■ Stated task ■
Can you copy the records word for word, from the line containing "Where should I click to: Select" through the line containing "coord(122,238)", omitting the pictures?

■ Material to process ■
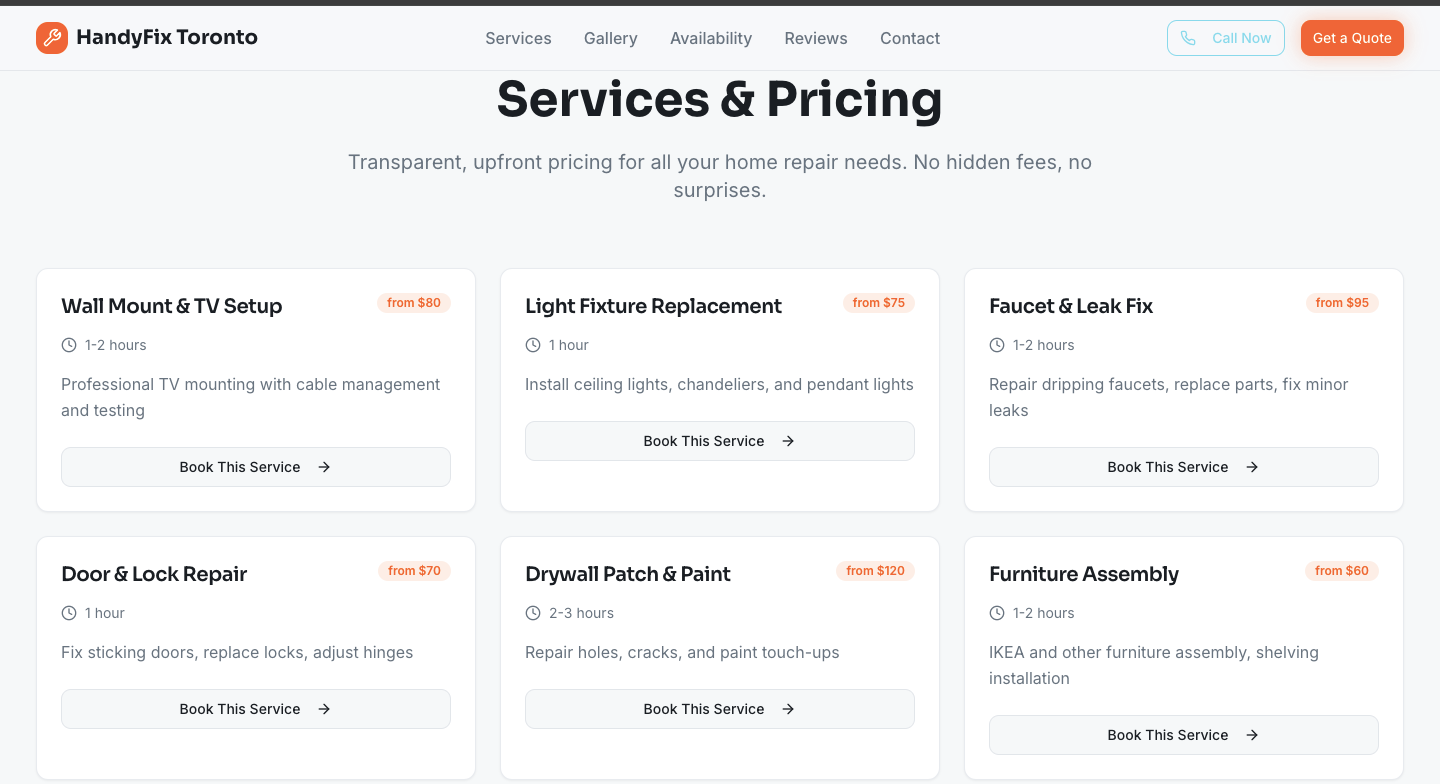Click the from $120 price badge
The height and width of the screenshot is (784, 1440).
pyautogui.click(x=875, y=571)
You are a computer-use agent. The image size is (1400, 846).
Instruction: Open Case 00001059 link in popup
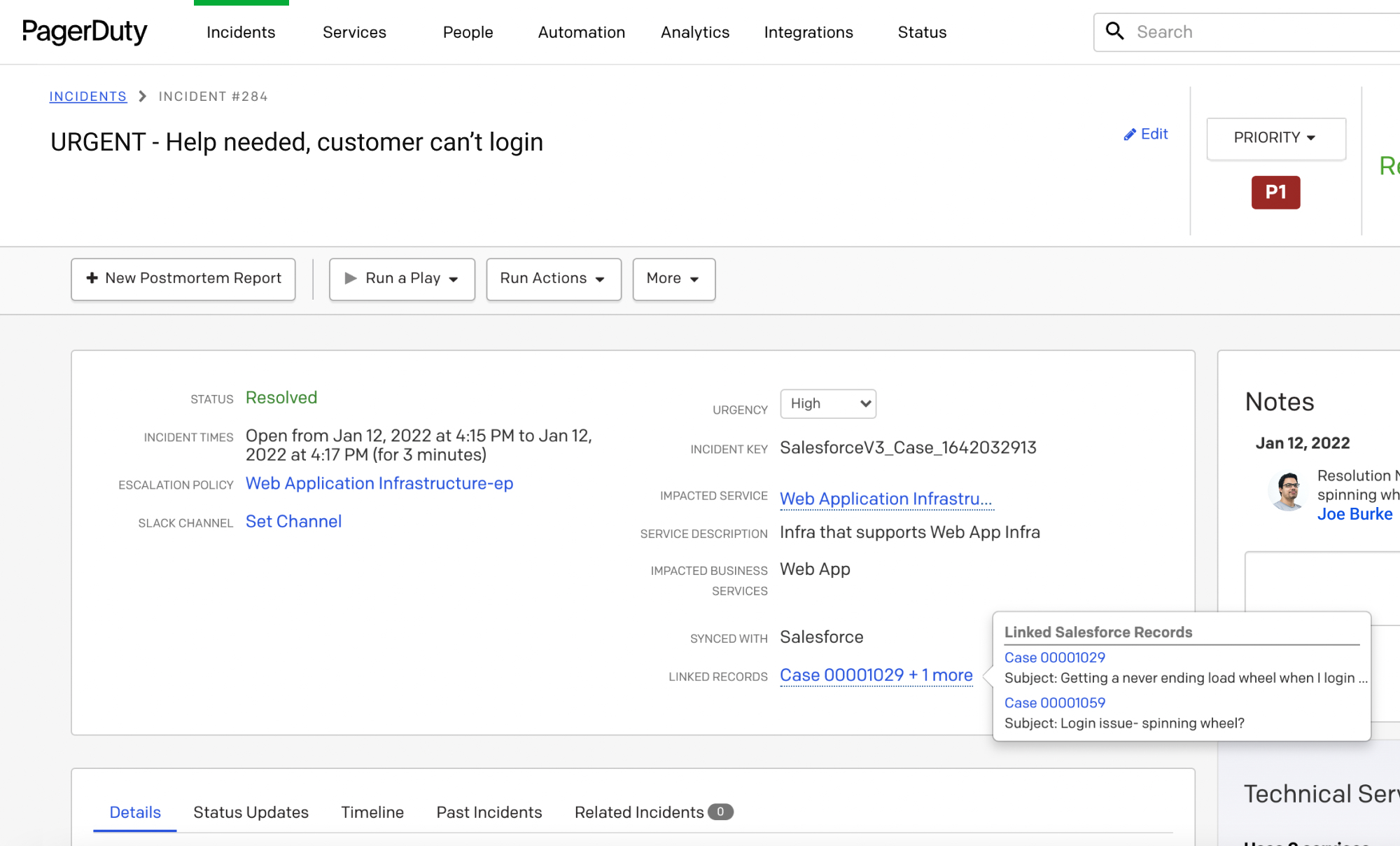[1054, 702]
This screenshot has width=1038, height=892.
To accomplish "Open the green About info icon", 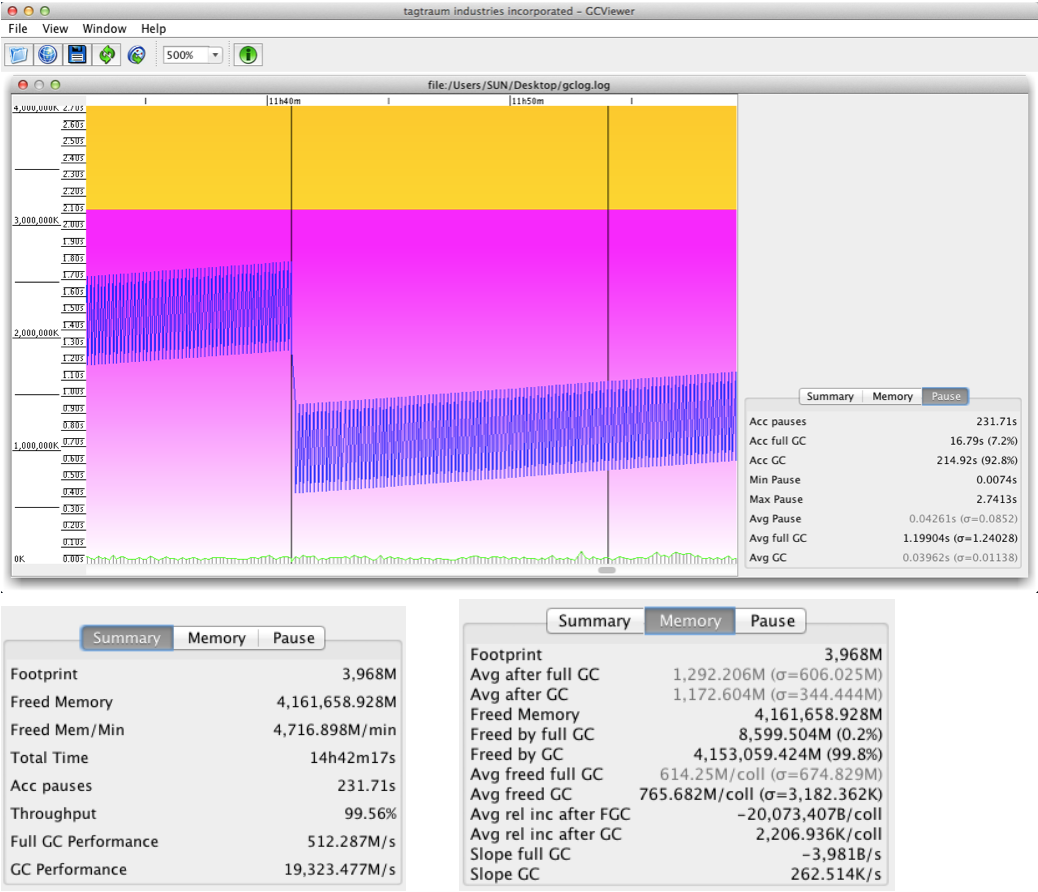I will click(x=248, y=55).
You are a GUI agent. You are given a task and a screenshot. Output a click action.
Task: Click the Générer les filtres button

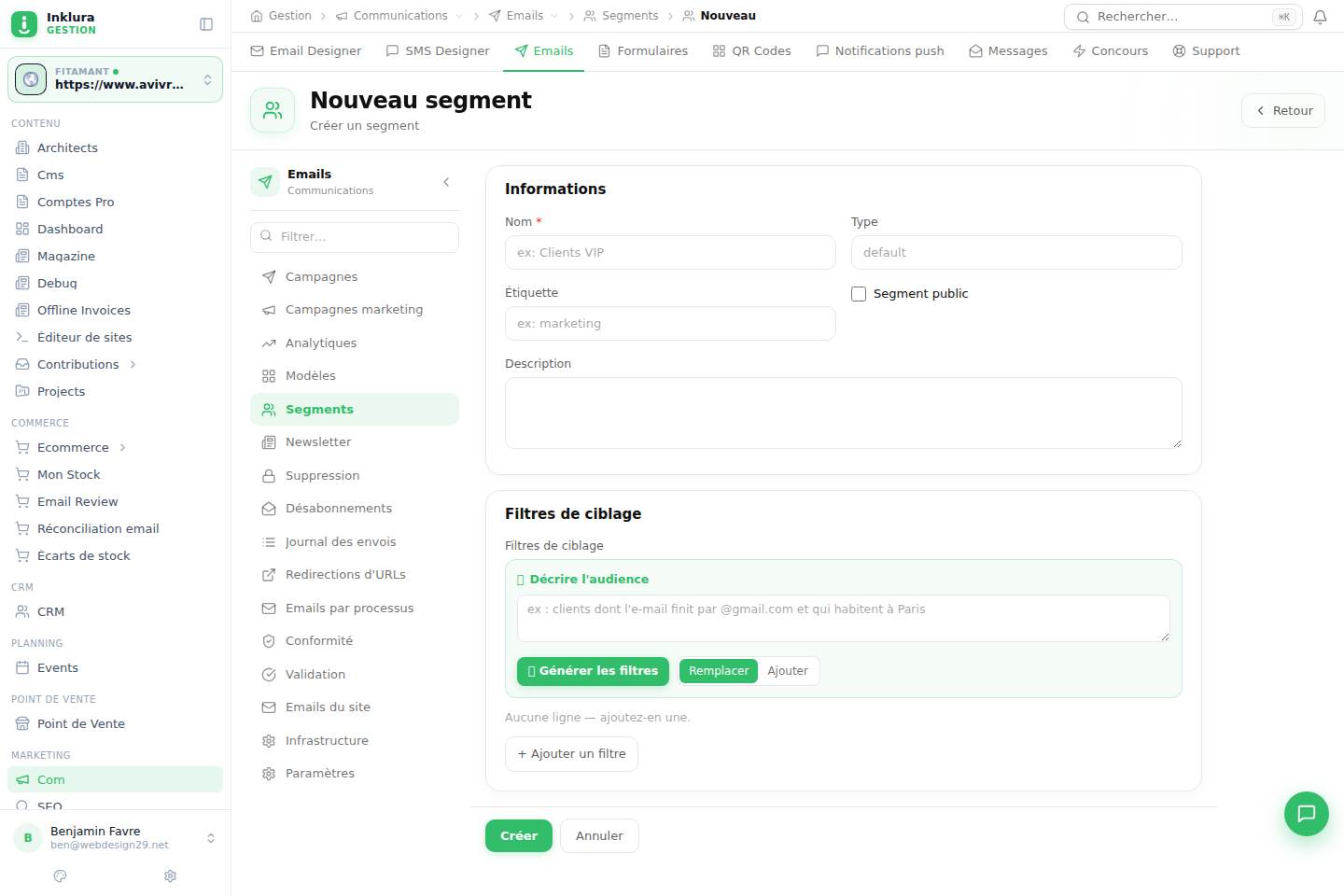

---

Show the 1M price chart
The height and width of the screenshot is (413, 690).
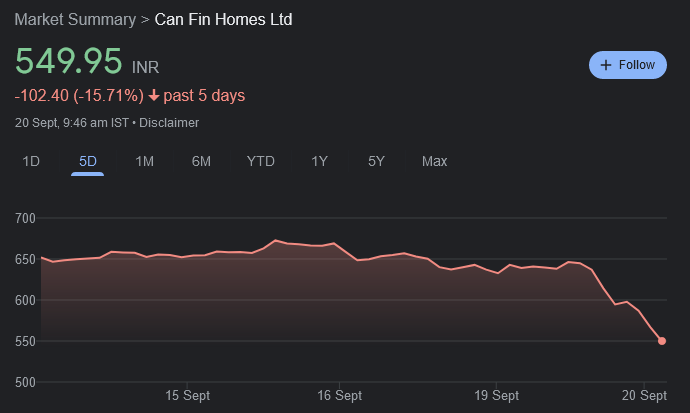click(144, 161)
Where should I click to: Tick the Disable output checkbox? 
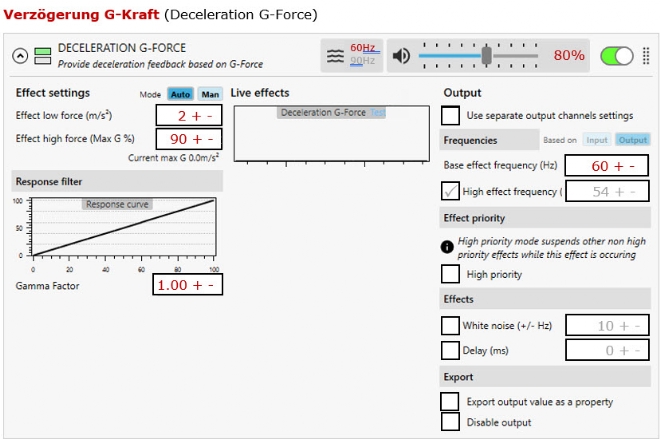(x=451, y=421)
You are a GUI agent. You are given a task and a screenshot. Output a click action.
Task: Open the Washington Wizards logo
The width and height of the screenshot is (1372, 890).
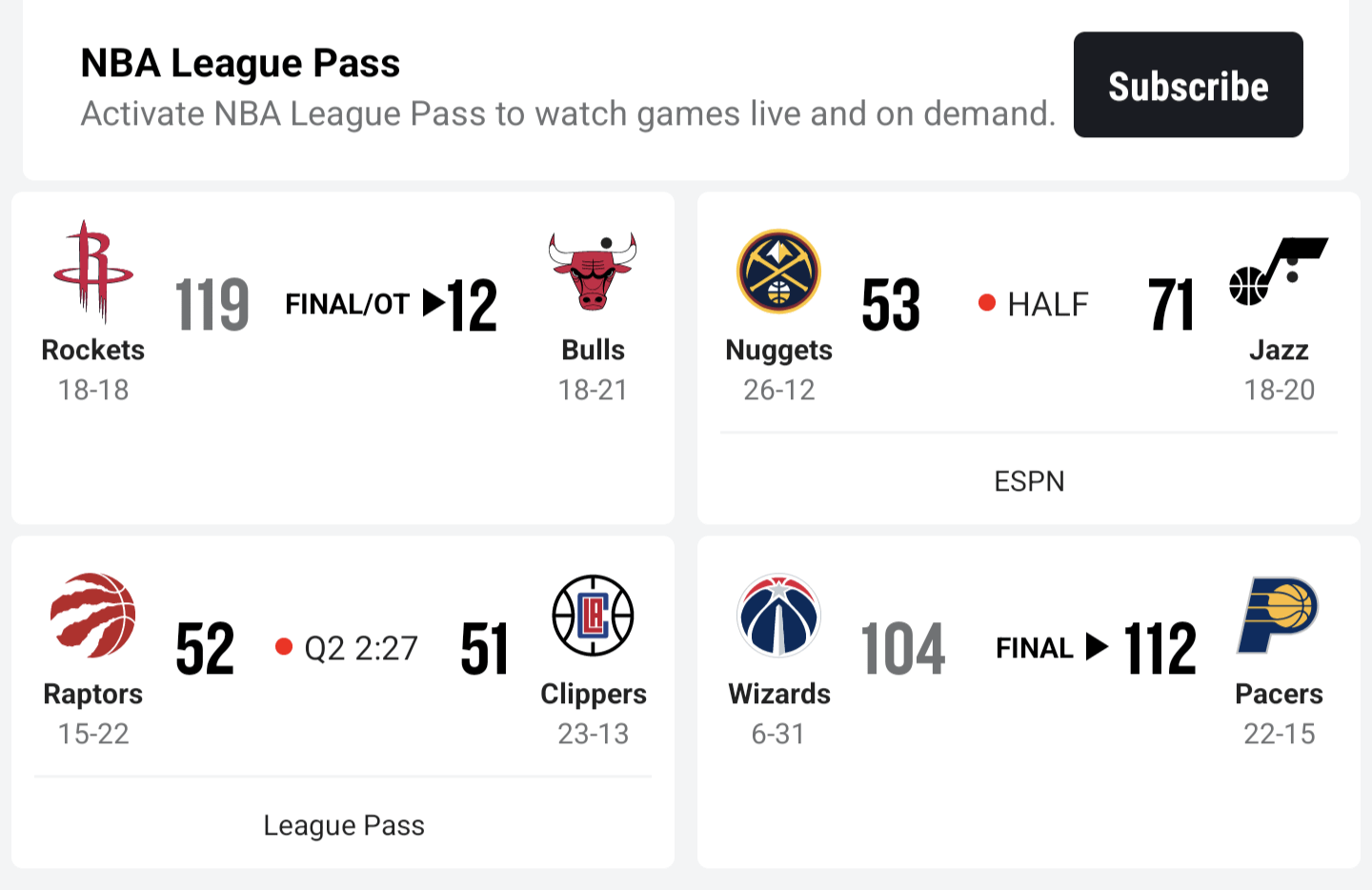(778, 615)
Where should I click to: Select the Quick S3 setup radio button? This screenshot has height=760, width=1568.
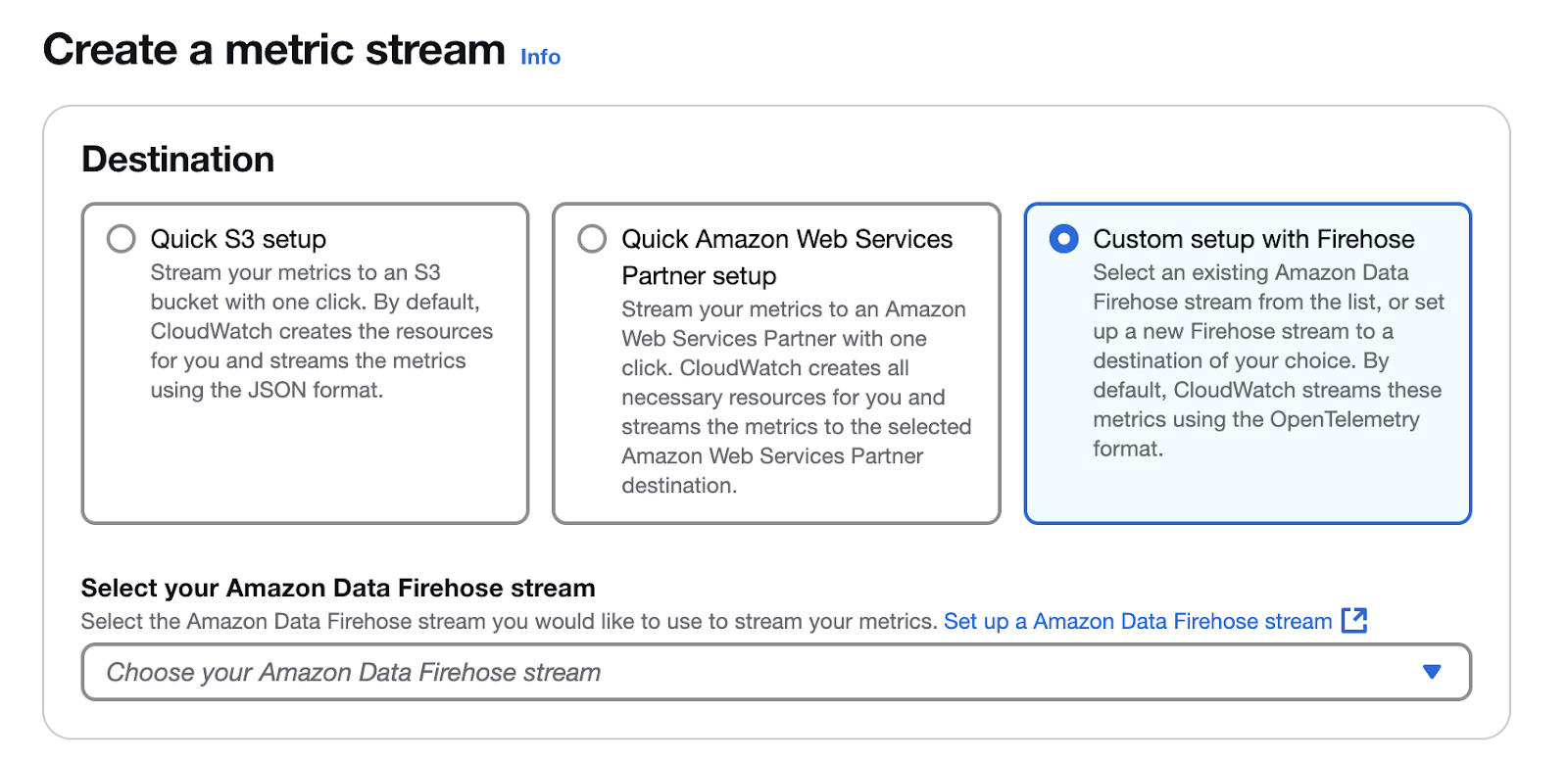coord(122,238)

■ Expected answer ■
Where should I click to: Select the Quick S3 setup radio button? This screenshot has height=760, width=1568.
coord(122,238)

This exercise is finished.